Sunrays strain to pierce the thick layer of stratus covering the Swiss Plateau in these early weeks of the year. Soon it will be two o’clock in the afternoon and the large picture window facing north lets in just enough light to make us hesitate about turning on the tubular lighting. At the same time, an intriguing sound, long in dying, reverberates behind the wall; a human voice can be heard, it seems. As soon as the brief apparition vanishes, the orange silence returns.
Elsewhere on the Plateau, some 75 km from there, in a studio whose atmosphere seems pleasantly familiar to us, art experiments freshly carried out amply cover the floor and walls. These are found next to things created over the last thirty years, but without one being able to differentiate the older from the more recent. Varied and repeated forms suggest multiple references and plunge us in a landscape that is tinged with humor while recalling the advent of Minimalism.

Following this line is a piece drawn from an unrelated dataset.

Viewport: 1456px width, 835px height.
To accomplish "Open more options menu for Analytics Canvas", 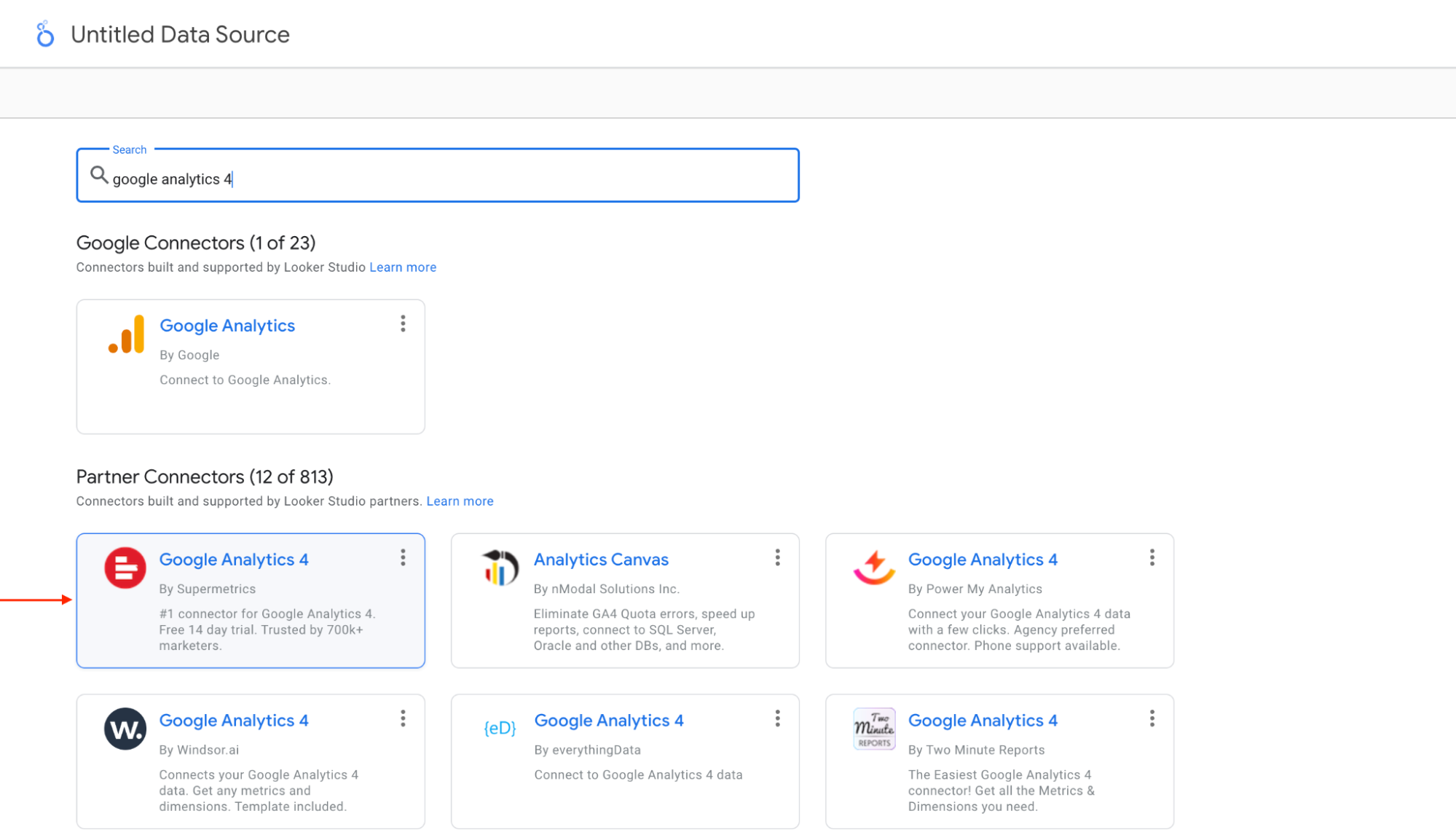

You lose your bearings very quickly and struggle to believe that all of what you see is the work of one and the same person. Yet everything does seem to be in its place and our eye gradually catches and hangs onto a circle motif that is obsessively repeated in the works. A certain coherence takes shape and the connections then become obvious. We are in Burgdorf in a repurposed factory where several years earlier Peter Gysi, the son of an ironmonger, set up shop and has practiced his art ever since. This is a far cry from a passing whim. For Gysi, creating art objects is on the order of a daily exercise on which the teetering balance of his wellbeing depends more than any proud search for some measure of celebrity. At this precise moment, time indeed seems to liquefy, flow, and follow its natural course.

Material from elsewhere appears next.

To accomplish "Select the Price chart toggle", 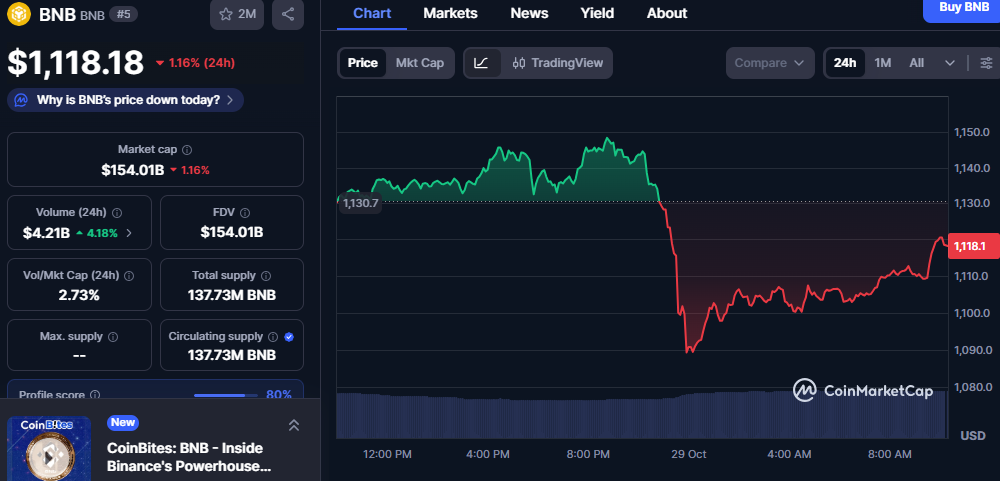I will 362,63.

Twenty-four years earlier, the renovation work going on at 37 rue de Moulins to transform the site into an art center was coming to an end. The opening of the inaugural show called Is it Nice? was set for 11 March 1995. Bringing together artists and artist groups that were working or had worked in Nice, the exhibition hoped “to sound the notion of place in artmaking and put it in perspective.” Since then these spaces have been transformed and refurbished many times over to host the hundreds of exhibitions that have been held there since. Delphine Chapuis Schmitz has discovered the art center’s history by delving into its textual archives. Working as an archeologist, she has drawn fragments, strings of words, from this corpus, which she revives and makes resonate in the monumental hollow of the white cube of CAN, the Centre d’art of Neuchâtel. Through narrative, the artist projects us into the infinite possibilities the site contains. Time stretches out and curves back on itself, making our heads spin. So many things have taken place here and so many new proposals are left to imagine; how many times can we shake up the structure again before it gives way?
Much further away, at the foot of Mount Fuji, Philémon Otth discovered through the window of his computer screen these news images, which seem nonetheless to come to us from another time, i.e., the smoldering town of Paradise, California. The appearance is apocalyptic. The images are suffused with a golden-yellow end-of-day light while the burnt-out shell of a car mirrors the disastrous scope of the situation. This view brings to mind another, a chunk of amber in which an insect was trapped millions of years before and fossilized in the ensuing years, as if in a long pause in which all movement in the material was frozen. Back on the slopes of the Jura, the exhibition galleries are covered by a light coat of dust. A wooden platform rises from the floor and runs along the walls, forming a link between the interior and the exterior. It maintains the free- floating ambiguity of our symbiotic relationship with nature. This transition zone slips away from the concepts of borders that structure contemporary space, recalling certain elements of traditional Japanese architecture. The growing darkness, accompanying a slow dilation of the pupils, becomes deeper, more pronounced, portending the tipping point towards a new day. It is around 6 pm, the sun slips away.